2022年に2度目のサウジアラビア・グランプリが、前回同様のドラマを期待して開催された。2021年はシーズンの最終戦の1つ手前に行われたが、2022年は1度目の開催からわずか数カ月後の3月27日に開催された。
フェルスタッペン氏はチームのメインドライバーとしてこのレースに勝利し、その年はフェラーリが序盤から攻勢をかけていたものの、結果的にレッドブルがドライバーズタイトルとコンストラクターズタイトルを独占するチャンピオンとなった。
そして、2023年3月19日(日)、F1カレンダーにすっかり定着したサウジアラビア・グランプリが3度目の開催を迎える。
サウジアラビアがスポーツの一大イベントを開催すること自体にもはや目新しさはなく、F1史上最速の全長6.174km、27個のコーナーからなる市街地コースは今後も継続的に開催されるように思える。F1は、サウジアラビアに定着した。
ドライバーの視野を改善するために今年コースが変更されたが、2度のチャンピオンに輝いたフェルスタッペン氏は歓迎している。
「グリップがかなりある本当にクールな市街地コースです。レースのためにここに戻るのはいつも楽しいです。」
25歳のフェルスタッペン氏は、去年同様の成功をもたらす強力な候補として浮上している一方、フェラーリのシャルル・ルクレール氏とカルロス・サインツ氏は、運と決断力が恵まれれば、挑戦できるチャンスがある。
ルイス・ハミルトン氏とジョージ・ラッセル氏が乗るメルセデスは、7回のドライバーズタイトルと8回のコンストラクターズタイトルを独占した時代が終わり、他のチームとの差は縮まっている。
中団からトップ争いに食い込もうとするアストンマーティンも要注目だ。白髪交じりのしたたかなフェルナンド・アロンソ氏と成長著しいランス・ストロール氏への期待は高まっている。
サウジアラビアが世界で最も注目されるレースの拠点となったことに、もはや目新しさはない。
2023年も近年同様に、複数の世界的な大会がサウジアラビアですでに開催されている。
2020年以降はダカールラリーがサウジアラビアの砂漠で開催され、2018年以降はフォーミュラEのディルイーヤE-Prixがリヤドで夜間ダブルヘッダー形式で開催されている。

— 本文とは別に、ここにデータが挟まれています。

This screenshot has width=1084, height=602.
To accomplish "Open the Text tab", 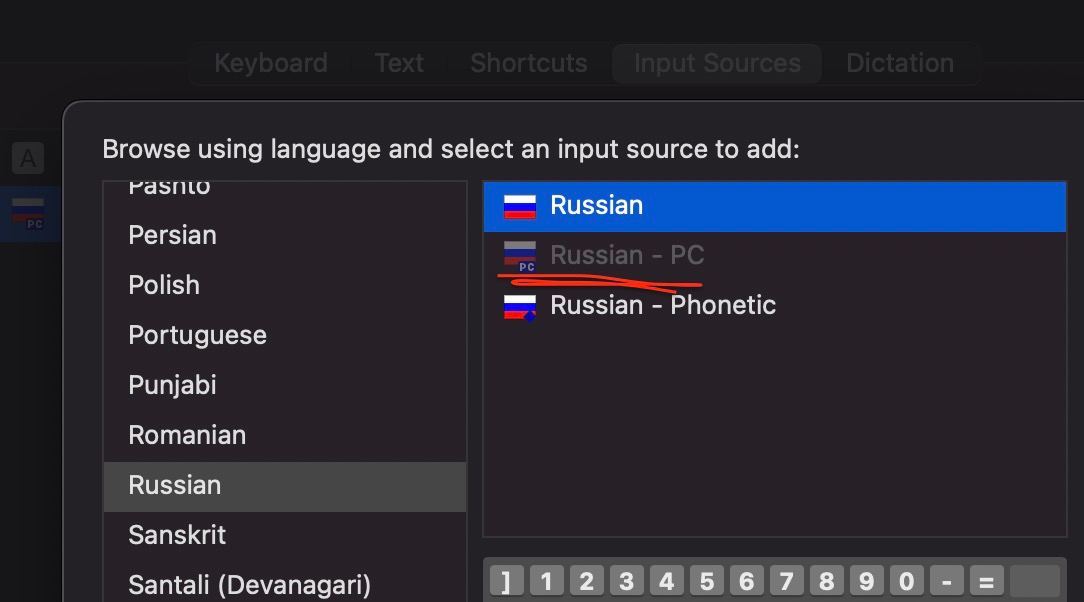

さらに、すべて電気自動車によるレースシリーズであるエクストリームEも、アル・ウラーでの3年連続のシーズン開幕レースを終えたばかりだ。
そして、中東で初めて女性ドライバー限定のグローバルレース「ラリー・ジャミール」も開催された。こうした以前に想像もつかなかったイベントが文化の空白地帯ではなく、急速に進化する社会の中で開催されていることを改めて感じさせてくれる。

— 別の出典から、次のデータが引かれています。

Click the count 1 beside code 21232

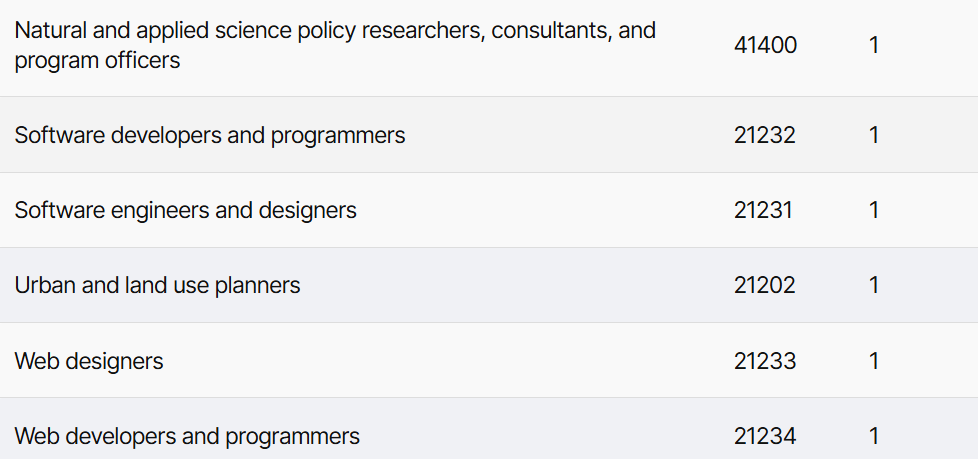pyautogui.click(x=874, y=135)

しかし、F1は自動車レースの王者であり続けており、単なるスポーツ競技を超越する存在だ。
サウジアラビア初の女性レーシングドライバーであり、シーバ・モータースポーツの創設者であるリーマ・ジュファリ氏は、「F1は、サウジアラビアの地図にモータースポーツを載せてくれました」と語る。「4年前、私はF1とラリーの違いを説明しなければならなかったことを覚えています。だから、私が愛するスポーツを家族や友人と共有できることは素晴らしいことです。」
過去10年は、メルセデスとハミルトンが次々とレースで優勝し、チャンピオンシップを獲得したため、このスポーツへの関心が薄れていたかもしれない。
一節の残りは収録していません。